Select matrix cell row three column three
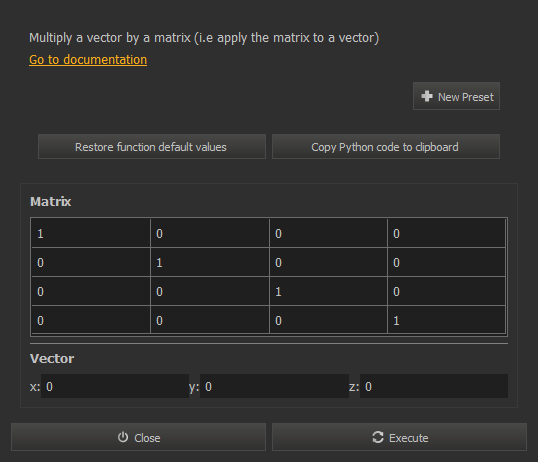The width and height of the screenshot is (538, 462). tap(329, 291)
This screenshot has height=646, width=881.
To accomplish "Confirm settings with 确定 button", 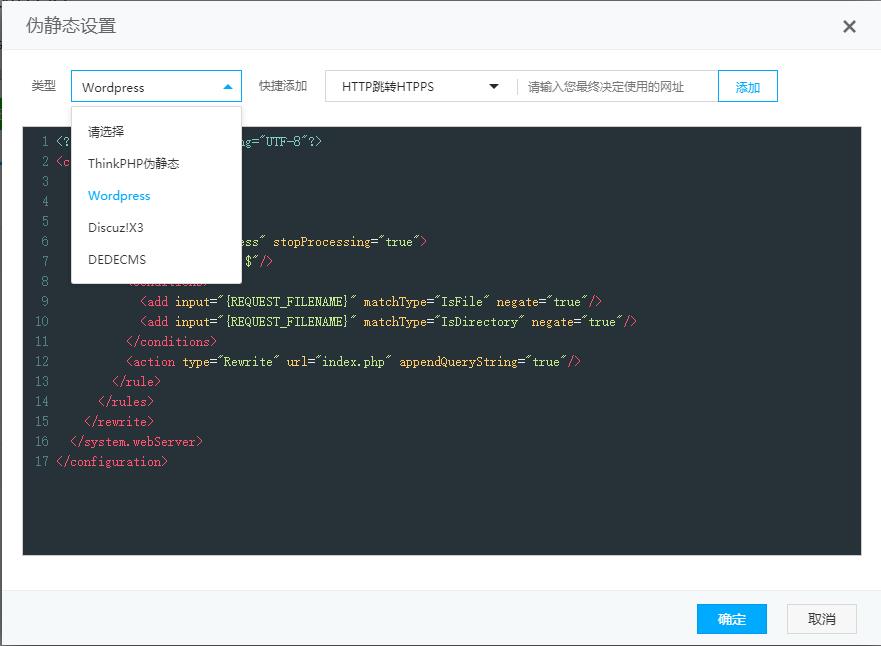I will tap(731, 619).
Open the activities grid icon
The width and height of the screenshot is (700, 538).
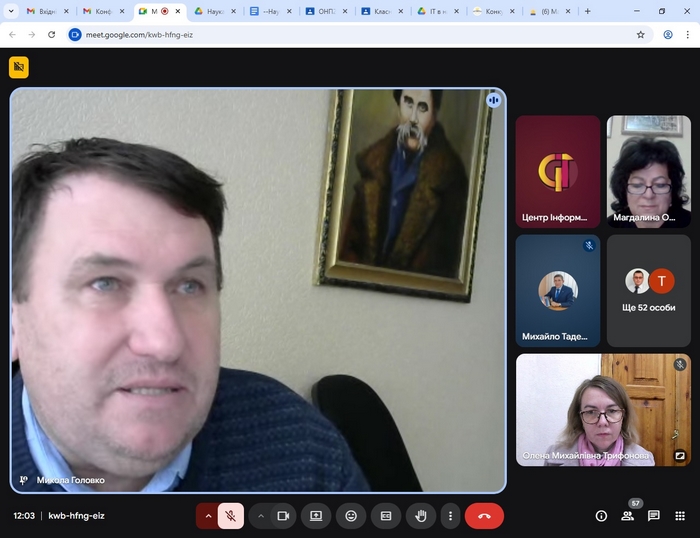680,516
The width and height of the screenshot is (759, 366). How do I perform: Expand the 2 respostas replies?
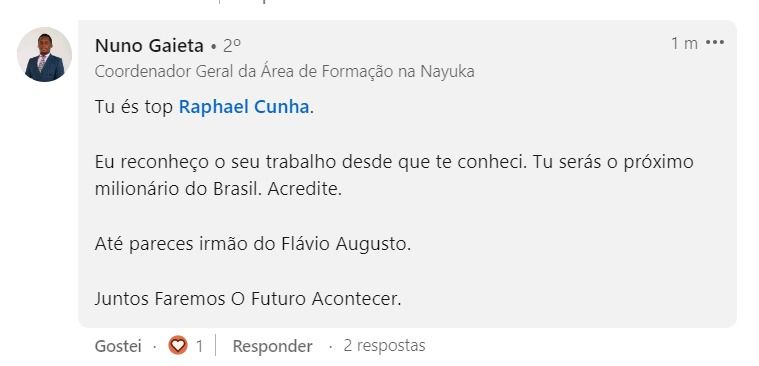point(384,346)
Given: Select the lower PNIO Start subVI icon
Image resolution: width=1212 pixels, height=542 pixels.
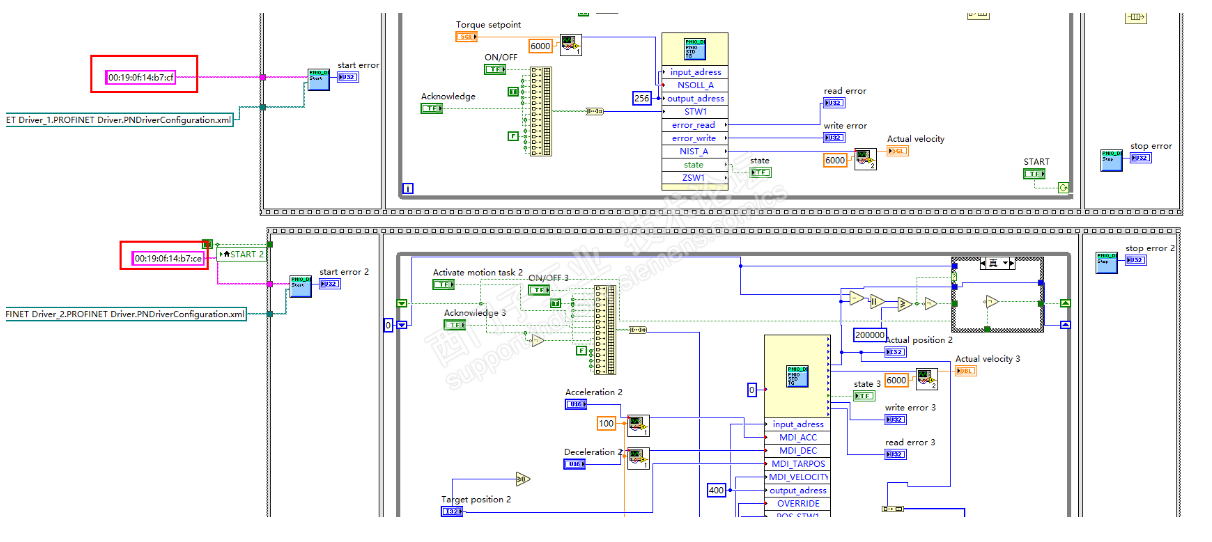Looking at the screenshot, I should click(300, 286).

= = = =

Convert the rows from the line containing "Given: Select the lower PNIO Start subVI icon" through the end of the rows, inclusive, into a two-column CSV with the headers instruction and answer. Put each field in double quotes, replace line breaks with spaces, and omit the pictures.

TASK RESPONSE:
instruction,answer
"Given: Select the lower PNIO Start subVI icon Image resolution: width=1212 pixels, height=542 pixels.","Looking at the screenshot, I should click(300, 286)."